The Spanish Data Protection Authority (AEPD) recently imposed a €950,000 fine on a company offering digital identity and age verification services that rely on facial analysis technology. The decision is particularly relevant for organisations deploying facial analysis technologies, including AI-based age estimation and identity verification systems that generate biometric templates, as it illustrates how regulators assess these technologies under existing GDPR rules.

The judgment itself is complex and addresses a wide range of legal and technical issues, including biometric processing, consent mechanisms, system architecture, and data retention practices. For the purposes of this article, we focus on a few practical and widely applicable compliance lessons that organisations deploying similar technologies should consider.

The Service

The company provides an application that allows users to prove their identity or age online. To do this, a user downloads the app and scans their face with their phone camera. The app performs a liveness check to confirm that the image comes from a real person rather than a photograph or video. The user is then asked to scan an identity document such as a passport or ID card.

The system compares the facial image from the camera with the image on the identity document. If the match is successful, the app creates a digital identity profile for the user. As part of this process, the system generates a biometric template, a mathematical representation of the user’s facial features.

This biometric template is stored in the user’s digital ID account within the app. In the future, when the user needs to prove their age or identity on another website or service (for example, an age-restricted platform), the app can confirm that it is the same person by performing another facial scan and comparing it to the stored template.

Following an investigation, the AEPD concluded that the company had infringed several key provisions of the GDPR.

Biometric Data Rules Apply Even When the Output Is Not Identification

The company argued that its facial age estimation tool did not constitute biometric identification because the AI system only estimates a person’s age rather than identifying who they are.

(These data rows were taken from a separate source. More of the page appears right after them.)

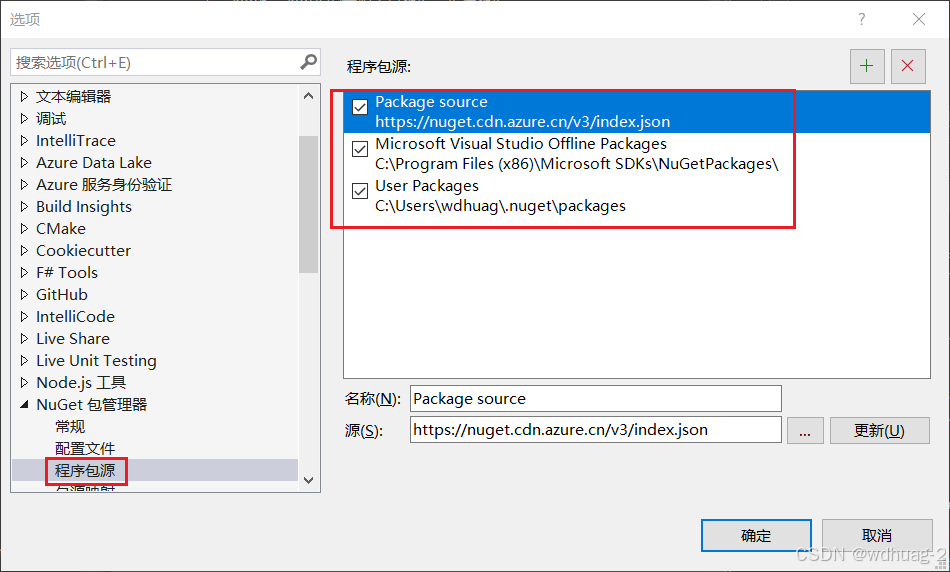Click the 名称 name input field
The height and width of the screenshot is (572, 950).
596,399

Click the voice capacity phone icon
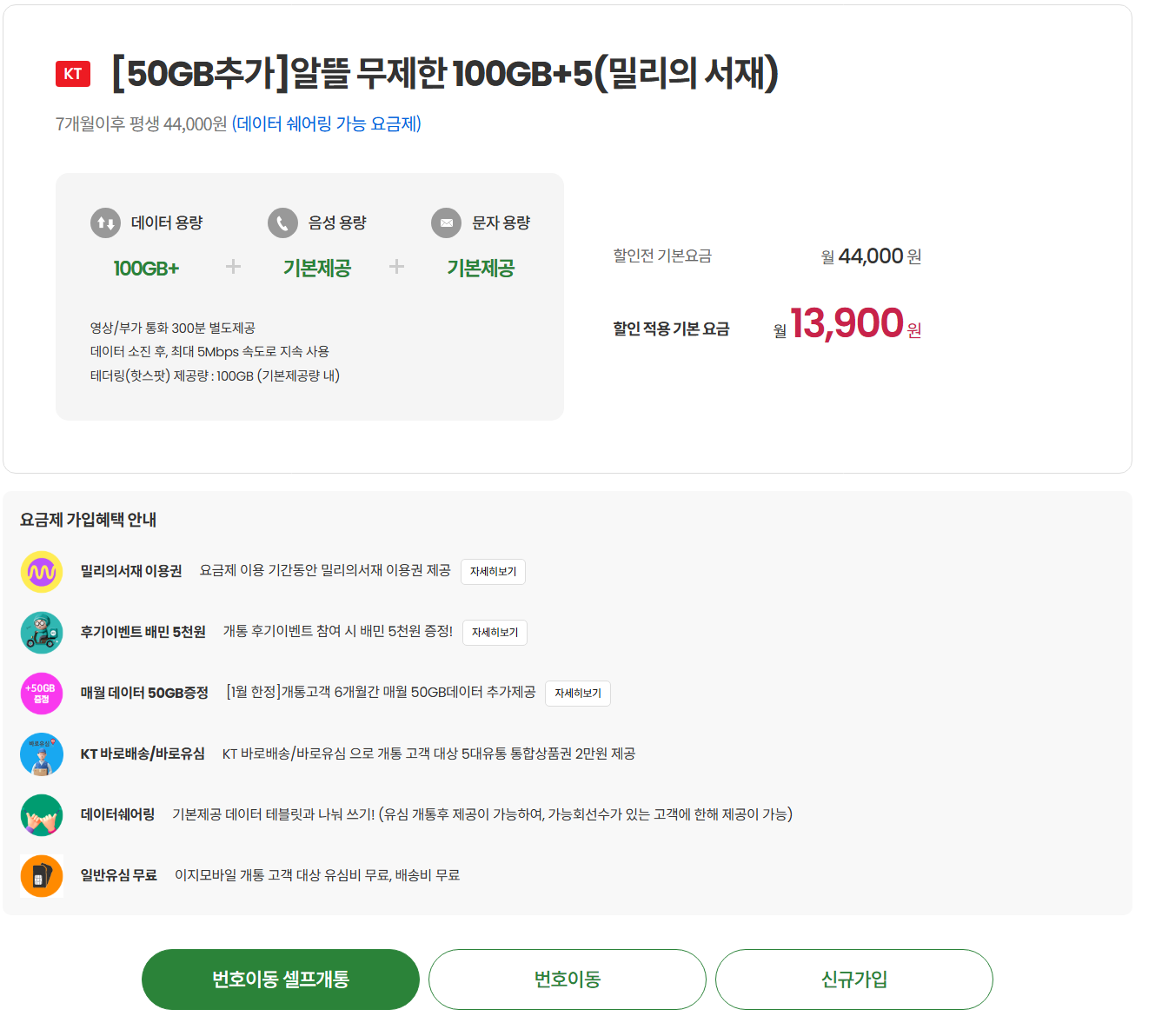pyautogui.click(x=282, y=222)
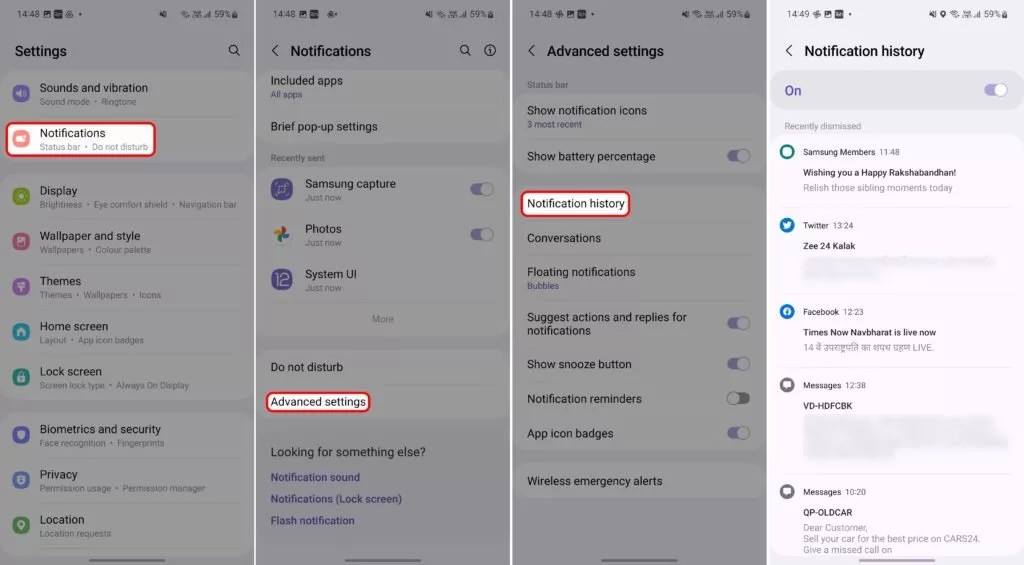Tap the Location pin icon
The height and width of the screenshot is (565, 1024).
pyautogui.click(x=21, y=526)
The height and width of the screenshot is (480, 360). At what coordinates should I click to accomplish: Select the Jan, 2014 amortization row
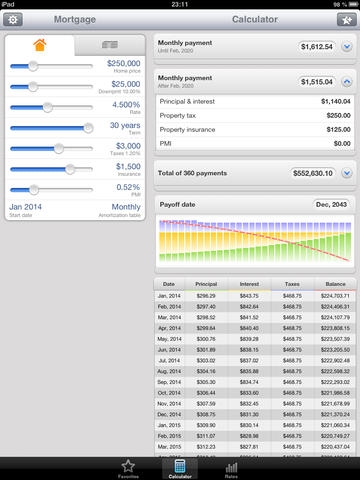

However, the AEPD examined the purpose and architecture of the service, not only the technical output of the AI model. The system created a facial biometric template, a mathematical representation of a user’s facial features, which was stored in the user’s digital identity account and later used to verify that the same person was using the application.

The company argued that it was not processing special category data because the system was not intended to identify or authenticate individuals. The AEPD rejected this argument, noting that the biometric template was expressly created and used to confirm that the person interacting with the app was the same user who created the account.

As a result, even if one component of the system performs age estimation, the overall service architecture relies on facial data to generate and store biometric templates that are later used to authenticate users. The processing therefore falls under Article 9 GDPR as biometric data used for identification or authentication.

Obtaining Valid Consent

The decision also highlights regulatory scrutiny of how personal data are reused to improve AI systems. In this case, certain processing activities, including the use of data for research, analytics, and internal development purposes, were enabled through settings that were activated by default. This means that the processing would occur unless the user actively changed the settings to opt out.

Under the GDPR, consent must involve a clear affirmative action by the user. It cannot be inferred from pre-ticked boxes or default settings, particularly where sensitive data such as biometric information are involved and where minors may be affected.

Why This Case Matters

This enforcement action highlights important compliance risks that organisations must consider when processing sensitive data and deploying AI-enabled systems. When processing sensitive data such as biometric information, particularly where the data are used to uniquely identify a natural person and to develop or improve AI systems, privacy by design and GDPR compliance become critical from the outset.

Given the complexity and risks associated with biometric and AI-driven processing, organisations should involve their DPO or privacy counsel early when designing such systems. Early legal assessment can help identify compliance risks and prevent technical design choices that may later result in costly regulatory consequences.